Doctor looked at my urine under a microscope and said it was "totally clear" and sent me on my way. I can back the next week, trying not to urinate before I went in. He looked at the "discharge" after milking it and said it was normal glandualr fluid and to not worry about it. I then (over the course of a few weeks) had 3 swabs done for chlamydia which were all negative, and one swab for gonorrhea which was also negative. One place looked at a urethral swab under the microscope and said there was no red blood cells, no nothing. Over this time I was given 2g of zithromax, doxycycline 100mg twice a day for a week, and 2g of metronidazole.
From what I know, that should have taken care of most reasons for urethritis. Yet the pattern persists of semen looking "discharge" upon first milking, then clear the rest of the day.
So I guess I'm trying to trust my negative STD testing. And even if I did have some kind of false negative that all the medication should have knocked it out. Andalso trying to take comfort in and believe that I didn't have anything in the first place. My last exposure was unprotected oral sex in the middle of february. Unprotected vaginal sex in early october.
Keep in touch if you find anything out. Or you too Doc if you have any further wisdom to impart. Best of luck.

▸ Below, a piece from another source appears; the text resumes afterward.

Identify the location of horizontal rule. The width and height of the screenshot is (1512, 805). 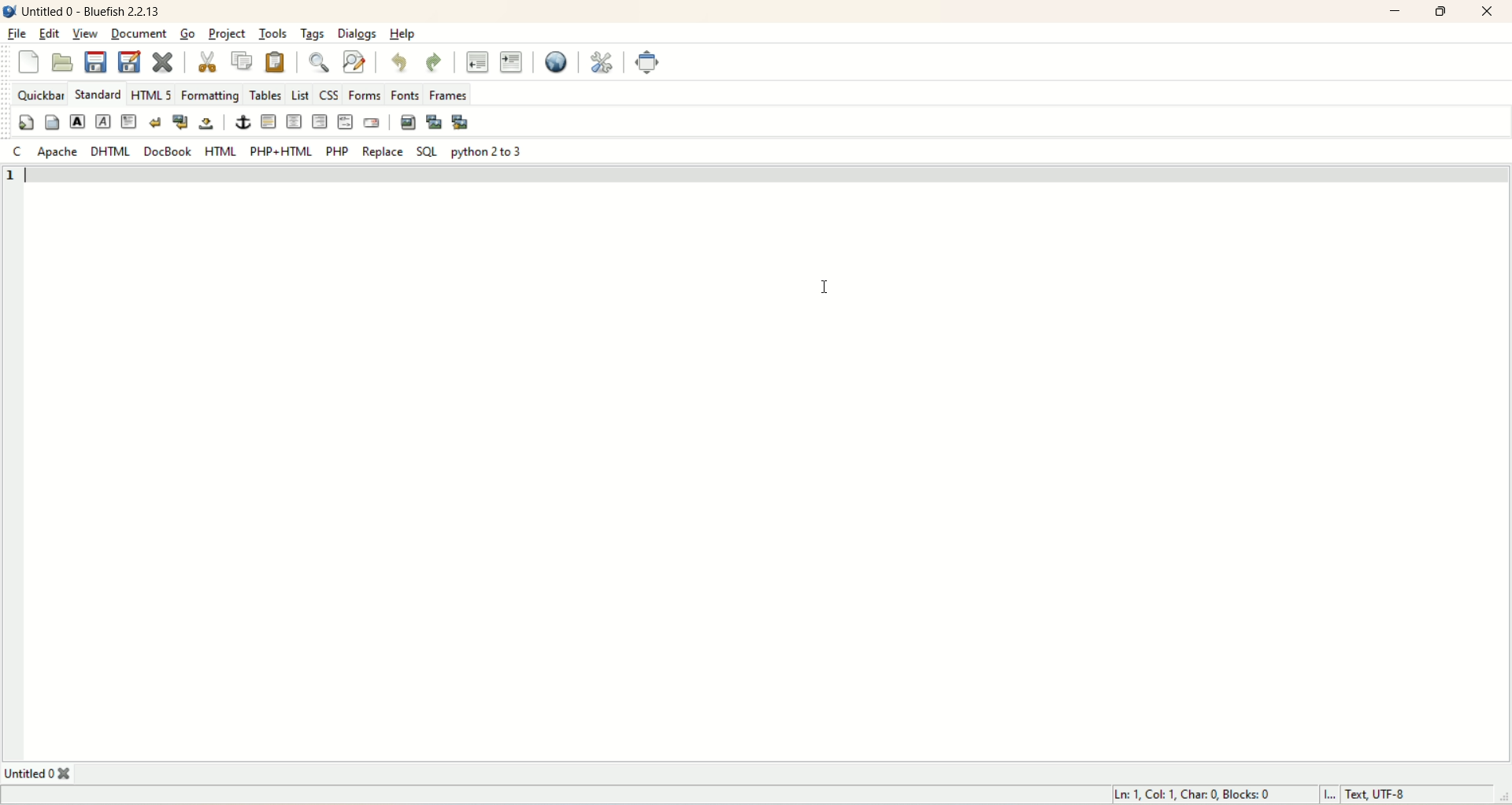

Persistent/recurrent urethritis symptoms are common, and occur more often after nonchlamydial NGU than after chlamydia. They do not apparently ever lead to any dangerous outcome of any kind either in patients or their partners--no infertility, no tubal infections in women, no cancer, no nothing.
The usual approach is to start as you have, to treat both the patient and his partner. If symptoms then persist, longer courses of different antibiotics usually are tried, but only for the patient. I suggest you discuss with your provider; s/he likely will agree you should be treated with a tetracycline (e.g., doxycycline) for a week, maybe as long as 2-3 weeks.

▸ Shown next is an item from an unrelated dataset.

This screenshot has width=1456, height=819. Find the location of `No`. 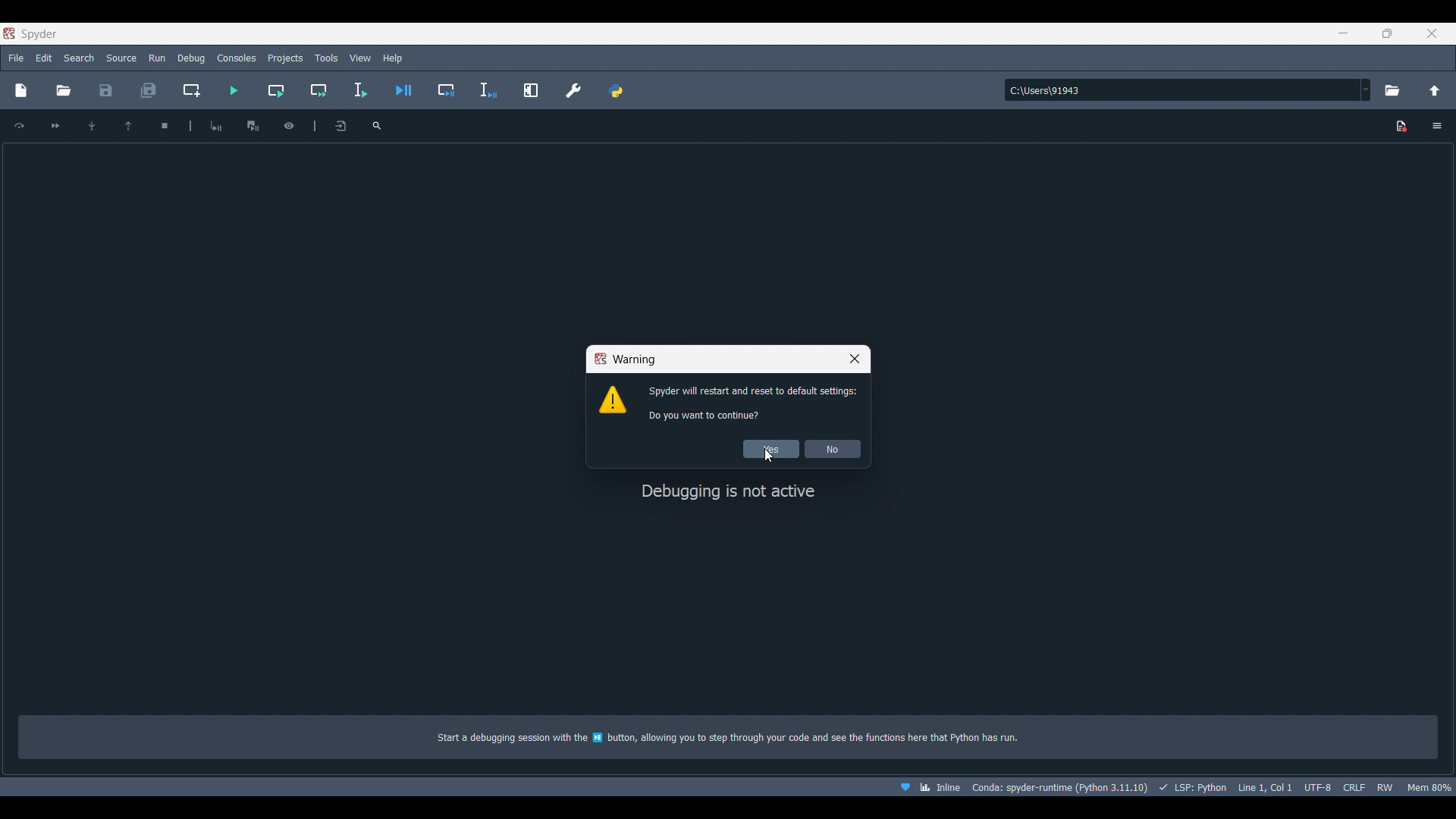

No is located at coordinates (833, 449).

It almost certainly is safe (for both of you) to resume sex with your wife. Sometimes condoms are recommended for the first few weeks, not to protect her from anything, but to increase confidence that if your symptoms persist, it isn't because you re-acquired an infection from her. But the need really isn't known.
The main thing is to not worry very much about all this. As to whether you are "overreacting", if your symptoms are subtle, perhaps the NP is right. Certainly many men with apparent chronic/recurrent urethritis don't actually have it, but have unimportant symptoms magified by anxiety. But I can't judge this as well as you or your provider can.